Pollution : pourquoi l’Inde suffoque depuis des jours

« Très malsain »… Le message sur le site Internet de l’ambassade américaine en Inde est encore très alarmant ce jeudi concernant la qualité de l’air à New Delhi.

Depuis des jours, l’Inde vit un important épisode de pollution. Alors que l’Organisation mondiale de la santé (OMS) recommande de ne pas dépasser un taux de particules ultrafines (PM2,5) de 25 microgrammes par mètre cube d’air, le pic a dépassé les 1000 microgrammes il y a quelques jours. Il dépasse encore les 300 microgrammes ce jeudi à New Delhi.

Avec ce taux, l’ambassade américaine explique notamment qu’il faut éviter de sortir et qu’il y a « des risques sérieux d’effets respiratoires ». Elle met également en garde contre une « mortalité prématurée chez les personnes atteintes d’une maladie cardiopulmonaire ». Respirer alors que le taux est de l’ordre de 300 microgrammes équivaudrait à fumer quasiment un paquet de cigarettes par jour, comme l’ont déjà calculé des chercheurs de Berkeley Earth, organisme indépendant américain.

Le taux de particules ultrafines relevé par l’ambassade américaine à New Delhi jeudi

Le taux recommandé par l’OMS est de 25 microgrammes. (Ambassade américaine à New Delhi).

Un phénomène annuel mais inquiétant. La qualité de l’air se détériore régulièrement à l’approche de l’hiver. L’arrivée du froid et l’absence de vent plaquent au sol les émissions polluantes des véhicules, usines et centrales, empêchant leur dispersion.
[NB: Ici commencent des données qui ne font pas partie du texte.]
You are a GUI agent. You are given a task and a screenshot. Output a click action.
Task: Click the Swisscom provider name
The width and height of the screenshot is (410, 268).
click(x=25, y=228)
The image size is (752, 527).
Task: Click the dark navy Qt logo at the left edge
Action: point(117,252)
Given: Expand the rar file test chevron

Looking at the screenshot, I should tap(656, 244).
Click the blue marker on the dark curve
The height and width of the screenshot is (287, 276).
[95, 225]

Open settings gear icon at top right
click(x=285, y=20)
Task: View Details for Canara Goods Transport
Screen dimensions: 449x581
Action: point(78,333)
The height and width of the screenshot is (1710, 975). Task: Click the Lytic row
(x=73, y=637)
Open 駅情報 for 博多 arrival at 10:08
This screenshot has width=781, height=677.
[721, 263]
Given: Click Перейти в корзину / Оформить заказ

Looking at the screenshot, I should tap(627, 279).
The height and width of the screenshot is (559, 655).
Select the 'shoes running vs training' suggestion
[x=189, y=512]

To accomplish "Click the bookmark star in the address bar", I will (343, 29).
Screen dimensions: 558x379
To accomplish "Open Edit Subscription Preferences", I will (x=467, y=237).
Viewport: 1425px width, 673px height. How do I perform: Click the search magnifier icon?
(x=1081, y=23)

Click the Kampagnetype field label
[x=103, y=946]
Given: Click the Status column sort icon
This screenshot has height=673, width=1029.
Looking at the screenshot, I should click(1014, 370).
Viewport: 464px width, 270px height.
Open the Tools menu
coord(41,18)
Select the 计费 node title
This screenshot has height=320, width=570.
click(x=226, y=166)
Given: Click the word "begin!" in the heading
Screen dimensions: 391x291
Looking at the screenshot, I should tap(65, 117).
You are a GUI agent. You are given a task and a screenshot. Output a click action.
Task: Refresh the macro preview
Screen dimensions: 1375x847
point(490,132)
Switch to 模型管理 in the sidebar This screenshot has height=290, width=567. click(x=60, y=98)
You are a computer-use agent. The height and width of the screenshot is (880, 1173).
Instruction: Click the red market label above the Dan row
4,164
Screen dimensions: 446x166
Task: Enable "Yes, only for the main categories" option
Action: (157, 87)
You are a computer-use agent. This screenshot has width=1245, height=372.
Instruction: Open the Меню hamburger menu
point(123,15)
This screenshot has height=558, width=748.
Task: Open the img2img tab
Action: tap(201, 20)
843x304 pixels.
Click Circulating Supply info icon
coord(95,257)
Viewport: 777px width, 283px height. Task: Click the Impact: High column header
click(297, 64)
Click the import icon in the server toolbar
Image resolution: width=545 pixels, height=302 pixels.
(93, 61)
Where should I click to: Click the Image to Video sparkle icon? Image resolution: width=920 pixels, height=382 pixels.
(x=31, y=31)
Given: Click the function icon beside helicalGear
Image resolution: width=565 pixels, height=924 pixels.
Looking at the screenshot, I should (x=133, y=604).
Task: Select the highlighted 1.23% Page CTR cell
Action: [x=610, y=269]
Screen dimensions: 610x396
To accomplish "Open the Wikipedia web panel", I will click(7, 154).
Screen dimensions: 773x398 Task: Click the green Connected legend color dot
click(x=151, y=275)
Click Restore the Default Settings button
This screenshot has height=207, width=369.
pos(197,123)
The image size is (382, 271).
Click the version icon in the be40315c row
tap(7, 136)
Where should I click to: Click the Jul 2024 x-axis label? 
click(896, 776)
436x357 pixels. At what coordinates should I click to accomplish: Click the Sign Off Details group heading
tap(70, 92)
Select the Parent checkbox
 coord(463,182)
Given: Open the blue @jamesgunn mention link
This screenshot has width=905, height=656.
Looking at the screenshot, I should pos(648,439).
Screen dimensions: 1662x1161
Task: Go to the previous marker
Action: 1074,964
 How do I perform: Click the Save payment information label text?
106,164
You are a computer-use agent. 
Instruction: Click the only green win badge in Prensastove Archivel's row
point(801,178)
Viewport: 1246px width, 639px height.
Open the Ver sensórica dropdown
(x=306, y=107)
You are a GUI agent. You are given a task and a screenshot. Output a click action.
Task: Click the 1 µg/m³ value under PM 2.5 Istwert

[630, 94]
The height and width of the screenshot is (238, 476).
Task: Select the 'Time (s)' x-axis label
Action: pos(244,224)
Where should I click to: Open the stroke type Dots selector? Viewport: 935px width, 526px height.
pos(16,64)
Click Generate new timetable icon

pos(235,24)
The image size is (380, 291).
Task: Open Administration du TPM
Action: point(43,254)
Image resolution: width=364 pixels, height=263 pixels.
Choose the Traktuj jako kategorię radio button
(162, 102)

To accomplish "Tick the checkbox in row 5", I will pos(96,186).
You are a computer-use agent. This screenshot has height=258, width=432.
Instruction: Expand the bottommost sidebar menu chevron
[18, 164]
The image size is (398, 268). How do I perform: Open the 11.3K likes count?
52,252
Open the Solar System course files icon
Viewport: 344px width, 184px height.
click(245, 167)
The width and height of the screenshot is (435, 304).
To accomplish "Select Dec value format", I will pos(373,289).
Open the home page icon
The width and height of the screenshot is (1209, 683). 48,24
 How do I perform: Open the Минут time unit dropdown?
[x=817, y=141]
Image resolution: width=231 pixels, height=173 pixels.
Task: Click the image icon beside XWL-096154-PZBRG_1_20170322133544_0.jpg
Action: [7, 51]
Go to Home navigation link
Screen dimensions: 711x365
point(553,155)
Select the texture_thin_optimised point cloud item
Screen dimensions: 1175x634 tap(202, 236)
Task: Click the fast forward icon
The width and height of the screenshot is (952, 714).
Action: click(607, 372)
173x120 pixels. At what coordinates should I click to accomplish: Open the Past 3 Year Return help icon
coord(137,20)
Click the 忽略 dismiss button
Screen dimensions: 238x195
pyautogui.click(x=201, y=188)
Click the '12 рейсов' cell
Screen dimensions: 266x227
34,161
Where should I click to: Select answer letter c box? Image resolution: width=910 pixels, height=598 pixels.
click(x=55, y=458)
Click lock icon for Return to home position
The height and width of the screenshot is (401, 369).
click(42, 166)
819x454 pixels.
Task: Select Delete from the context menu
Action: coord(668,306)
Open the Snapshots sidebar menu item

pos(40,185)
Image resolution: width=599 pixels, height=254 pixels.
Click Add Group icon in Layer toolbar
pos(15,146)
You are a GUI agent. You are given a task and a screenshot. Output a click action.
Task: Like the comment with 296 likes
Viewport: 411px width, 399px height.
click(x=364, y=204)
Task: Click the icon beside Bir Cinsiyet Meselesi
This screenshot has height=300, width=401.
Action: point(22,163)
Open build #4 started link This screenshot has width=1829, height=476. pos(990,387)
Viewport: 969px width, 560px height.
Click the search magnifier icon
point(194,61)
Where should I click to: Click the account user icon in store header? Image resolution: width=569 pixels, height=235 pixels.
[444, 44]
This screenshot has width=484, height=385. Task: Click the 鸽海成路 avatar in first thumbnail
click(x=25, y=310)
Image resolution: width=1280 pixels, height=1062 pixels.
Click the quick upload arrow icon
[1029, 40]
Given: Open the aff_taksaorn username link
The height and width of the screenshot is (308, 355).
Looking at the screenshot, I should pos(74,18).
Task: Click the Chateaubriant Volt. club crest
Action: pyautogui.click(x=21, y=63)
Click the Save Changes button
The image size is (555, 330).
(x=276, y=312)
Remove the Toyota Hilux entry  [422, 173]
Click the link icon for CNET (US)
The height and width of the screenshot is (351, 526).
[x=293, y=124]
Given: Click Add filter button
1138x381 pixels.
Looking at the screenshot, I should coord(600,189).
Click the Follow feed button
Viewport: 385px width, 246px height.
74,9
Avec plus de 10 millions de véhicules circulant dans la capitale, les rejets sont évidemment importants. Un plan de circulation aurait dû être mis en place mais il a été rejeté par le tribunal fédéral de l’environnement en raison des exemptions qui étaient prévues pour certaines catégories de la population.

L’Inde suffoque sous un nuage de pollution extrême

L’Inde reste aussi très dépendante du charbon. Les experts mettent également en cause les brûlis agricoles : de nombreuses terres sont brûlées avant de replanter de nouvelles cultures. Des déchets sont également brûlés un peu partout.

Les autorités mises en cause. Les dirigeants indiens sont fortement critiqués pour ne pas avoir pris de mesures suffisantes pour lutter contre le pic de pollution. Les écoles qui ont été fermées quelques jours ont rouvert lundi, au grand dam des parents d’élèves. Mercredi, des centaines d’écoliers, masques antipollution sur le visage, ont manifesté dans les rues de la capitale pour exiger des mesures d’urgences.

Manifestation d’écoliers

New Delhi, le 15 novembre. Des écoliers ont défilé pour demander des mesures contre la pollution : « si vous ne la tuez pas, elle vous tuera ». AFP/PRAKASH SINGH

Si quelques mesures ont bien été prises à New Delhi (arrêt de chantier, interdiction d’entrée des poids lourds…), rien a été fait pour les centaines d’autres villes du nord du pays, toutes aussi polluées.

Des millions de morts. La pollution représente un véritable problème de santé publique dans ce pays au 1,25 milliard d’habitants. Certains hôpitaux de New Delhi ont fait état d’une multiplication par trois du nombre de patients en raison de l’épisode de pollution.

Selon une étude publiée au début de l’année par deux instituts de recherche sanitaire américains, l’Inde a désormais rattrapé la Chine en nombre de décès causés par la pollution. La pollution de l’air y est désormais responsable chaque année de 1,1 million de décès prématurés. Entre 1990 et 2015, l’Inde a enregistré une augmentation de près de 50 % de morts liées aux particules en suspension PM2,5 – matières particulaires de 2,5 microns ou moins.